Page text →

That being said, there’s certainly good reason to be a little worried about such things given the current situation in India. There are indeed many violent attacks against Muslims by Hindu nationalists, just as there have been many violent attacks on Hindus by Muslim extremists. Also, there have been very violent attacks on both groups by the secular Maoist Naxalites, much of whose funding comes from extortion and opiate production and trade.
Likewise, India is still severely suffering from its history as a British colony and the centrist Indian National Congress party’s disastrous neoliberal policies. Just as in Brazil and in the United States, the legacy of this kind of globalized capital has been community destruction and labor crises, creating fertile ground for right wing populism. Though Narenda Modi, Jair Bolsonaro, and Donald Trump are hardly the same people, they are quite similar in their positions as figureheads of populist movements.
What distinguishes Modi and the BJP from the others, however, is the particular colonial history of India. Again, India has only been independent from the British for about 70 years, and with British rule came a kind of enforced identity. Under colonial administration, religious affiliation became an identity category, something to be marked on official documents rather than profession or tribal affiliation. Thus, for the first time in their several thousand year old civilization’s history, the people who lived in those lands suddenly had to define themselves by what they believed.
As I mentioned, polytheistic religions don’t really do this. There is no initiatory or cultural gatekeeping of who is in or who is out, nor even a sense of either/or when it came to religions, yet on account of their colonial masters they suddenly had to define who they were in opposition to who others were.
Here’s a good description of the problem the British caused:
The need to distinguish the Indic religions from other religions in India lies in the impact made by the introduction of the Western term religion in the census operations carried out by the British in India, especially from 1871 onward. In these decennial or decadal censuses, the participants were asked to indicate their religious affiliation largely on the British assumption that one could only belong to one religion at a time. Some Indians began to feel over the years that this was having the effect of compartmentalizing what we might call the Indic religious tradition into four separate “religions.” The key fact to keep in mind here is that the Indian followers of these four members of the Indic religious tradition did not treat their own relationship to these traditions necessarily in exclusive terms prior to the British intervention. In the Western conception of religion, a Jew, a Christian, and a Muslim had to be considered members of different religions (despite the fact that they worship one and the same God), whereas in the Indian conception of religious life, one could be a member of more than one tradition at the same time. Modern Nepalese, for instance, freely describe themselves as both Hindu and Buddhist, as they lay outside British jurisdiction.6
So, it was the Christian British who imposed a kind of monotheist thinking about religion onto the population of India. Monotheism tends towards exclusion, because it posits there is only one god. On the other hand, polytheism has a peculiar and sometimes amusingly additive feature, seen easily in the frustration of Christian missionaries when the indigenous peoples they tried to convert merely just added Jesus to their pantheon of gods and spirits.7
From this colonial mess then arose the problem of identity in India, a problem that hindutva attempts to resolve. Hindutva poses the question, “what does it mean to be a Hindu?” in order to answer a question imposed upon them by the British: “are you a Hindu?”

Record extracts →
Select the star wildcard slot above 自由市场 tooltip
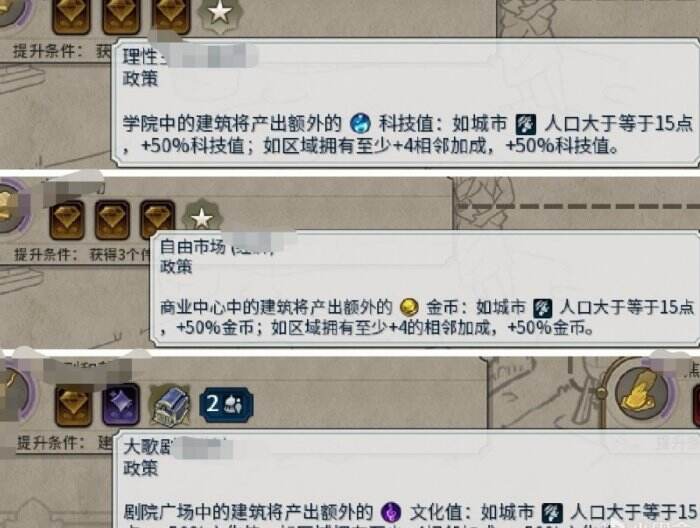Viewport: 700px width, 528px height. click(202, 218)
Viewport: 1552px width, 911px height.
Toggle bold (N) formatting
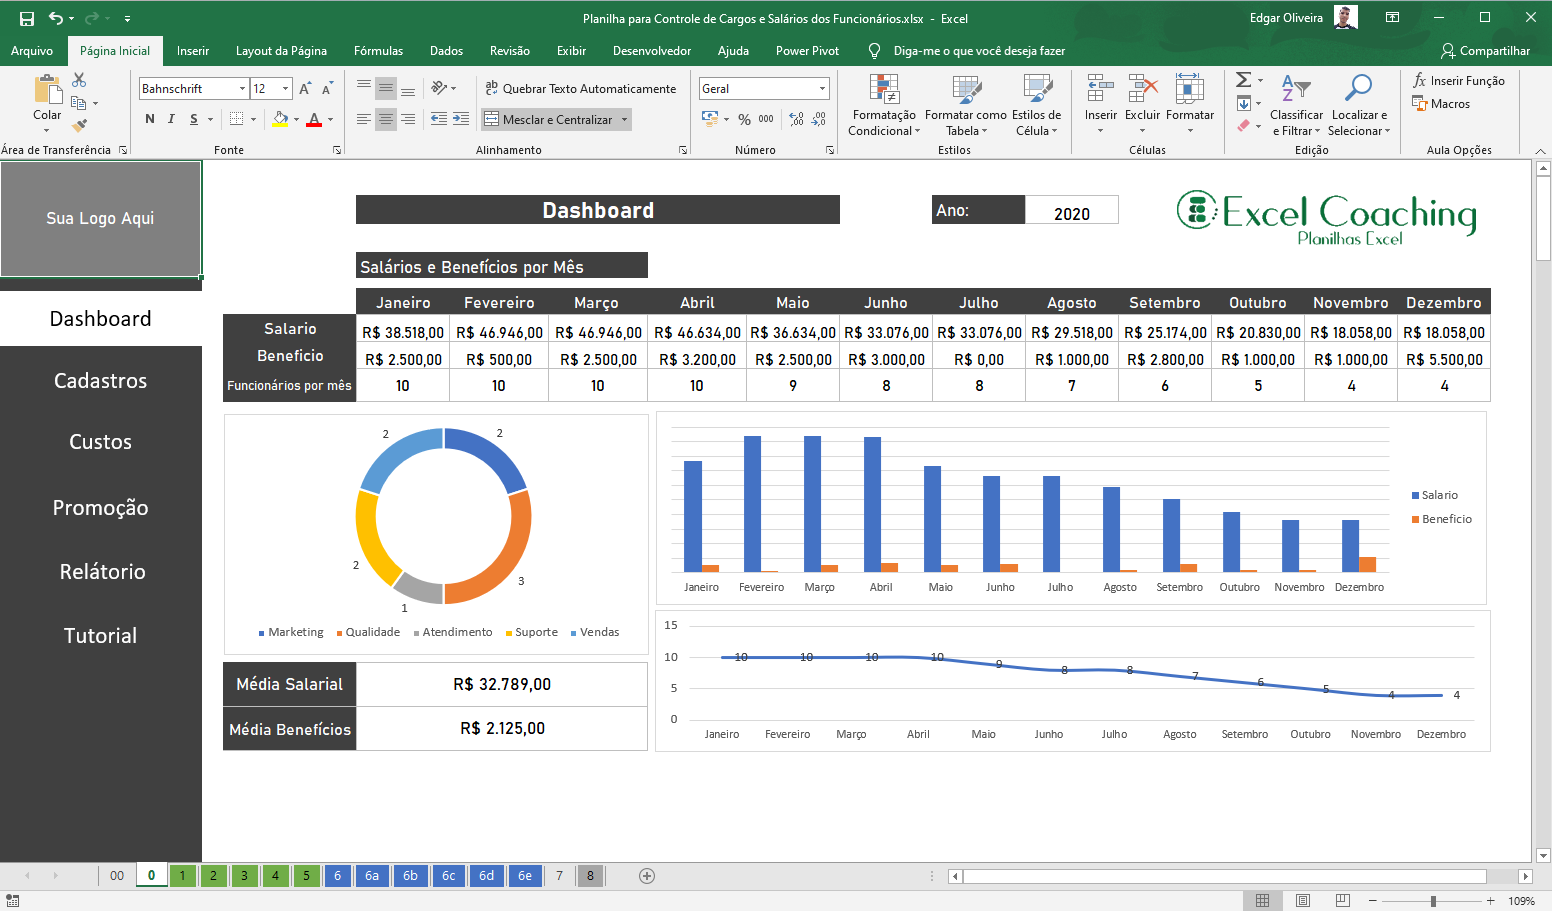tap(150, 119)
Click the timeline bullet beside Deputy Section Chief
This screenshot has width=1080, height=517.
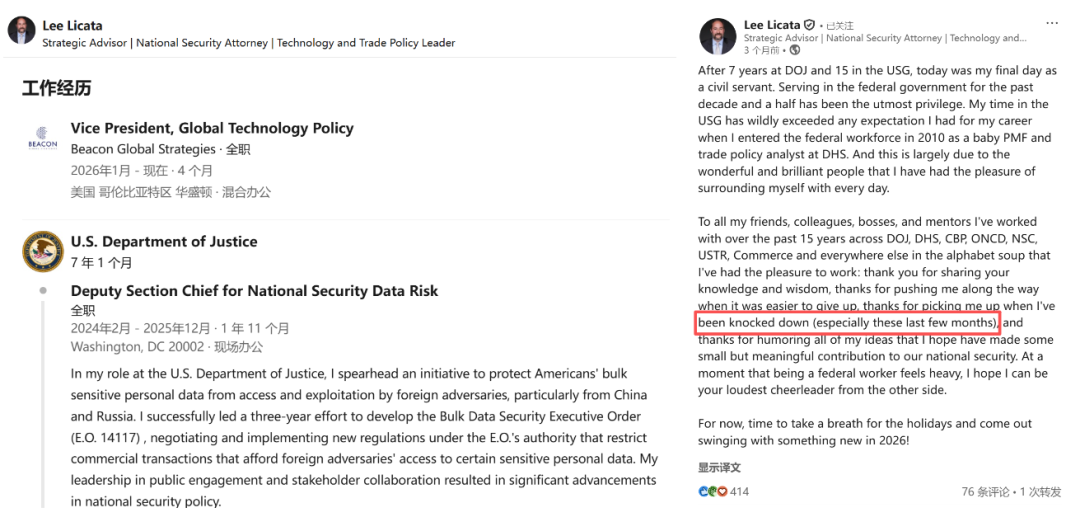click(x=43, y=291)
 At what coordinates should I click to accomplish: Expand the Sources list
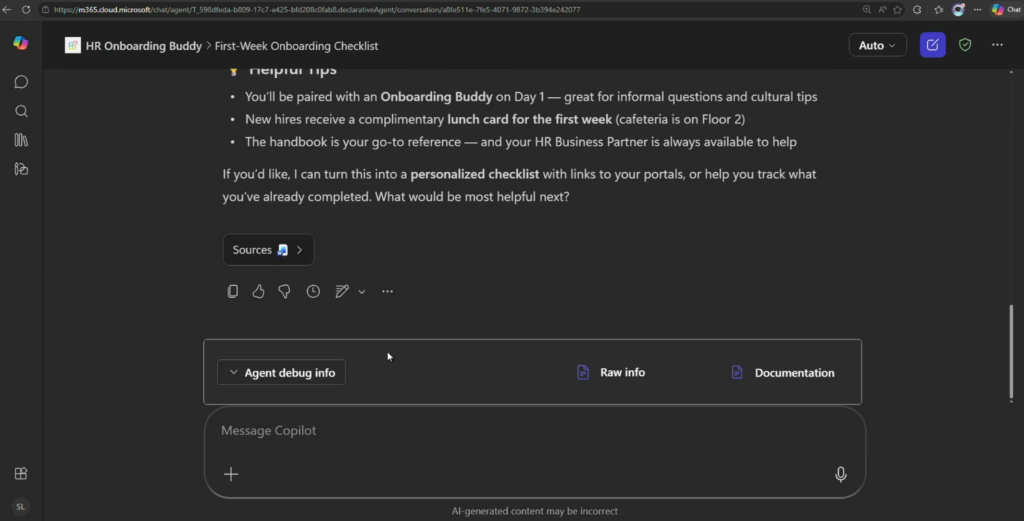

Required actions →
A - Answer these questions from the page text, one line each:
(i) Where does much of the funding of the Naxalites come from?
(ii) For about how many years has India been independent from the British?
(iii) How do modern Nepalese freely describe themselves?
B - Print the lines of the listing from the line with "Viewport: 1552px width, 911px height." up to and including the last line of the listing, leaving out the pictures.

Exercise answers →
A -
(i) From extortion and opiate production and trade.
(ii) About 70 years.
(iii) As both Hindu and Buddhist.

B -
Viewport: 1552px width, 911px height.
Toggle bold (N) formatting
tap(150, 119)
Click the timeline bullet beside Deputy Section Chief
This screenshot has width=1080, height=517.
click(x=43, y=291)
 At what coordinates should I click to accomplish: Expand the Sources list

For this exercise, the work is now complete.